## What the task asks
Each line from the one containing "November 2025 (20, 1625)" through the last line of the material below is to be transcribed exactly, with nothing else included.

::::::

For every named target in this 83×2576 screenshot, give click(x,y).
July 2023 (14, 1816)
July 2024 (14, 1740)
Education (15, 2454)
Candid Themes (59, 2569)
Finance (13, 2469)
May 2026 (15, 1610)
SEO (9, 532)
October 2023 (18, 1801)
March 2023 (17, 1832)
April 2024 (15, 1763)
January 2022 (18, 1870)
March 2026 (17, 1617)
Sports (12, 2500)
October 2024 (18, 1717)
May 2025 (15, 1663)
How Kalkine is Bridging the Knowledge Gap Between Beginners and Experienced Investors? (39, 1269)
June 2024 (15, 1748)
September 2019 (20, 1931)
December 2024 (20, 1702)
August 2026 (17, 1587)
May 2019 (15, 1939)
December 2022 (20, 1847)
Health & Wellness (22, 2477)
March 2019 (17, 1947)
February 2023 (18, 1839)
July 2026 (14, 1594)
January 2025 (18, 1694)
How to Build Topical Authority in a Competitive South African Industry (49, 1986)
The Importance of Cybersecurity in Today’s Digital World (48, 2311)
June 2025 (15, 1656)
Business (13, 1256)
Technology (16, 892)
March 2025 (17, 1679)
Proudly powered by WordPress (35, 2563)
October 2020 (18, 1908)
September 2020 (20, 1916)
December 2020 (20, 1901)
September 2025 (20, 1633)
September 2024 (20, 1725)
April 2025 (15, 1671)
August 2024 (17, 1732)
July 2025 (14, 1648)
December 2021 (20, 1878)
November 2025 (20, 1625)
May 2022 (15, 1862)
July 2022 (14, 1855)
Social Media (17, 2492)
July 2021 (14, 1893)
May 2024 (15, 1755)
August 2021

::::::

## Answer section
November 2025 (20, 1625)
May 2022 (15, 1862)
July 2022 (14, 1855)
Social Media (17, 2492)
July 2021 (14, 1893)
May 2024 (15, 1755)
August 2021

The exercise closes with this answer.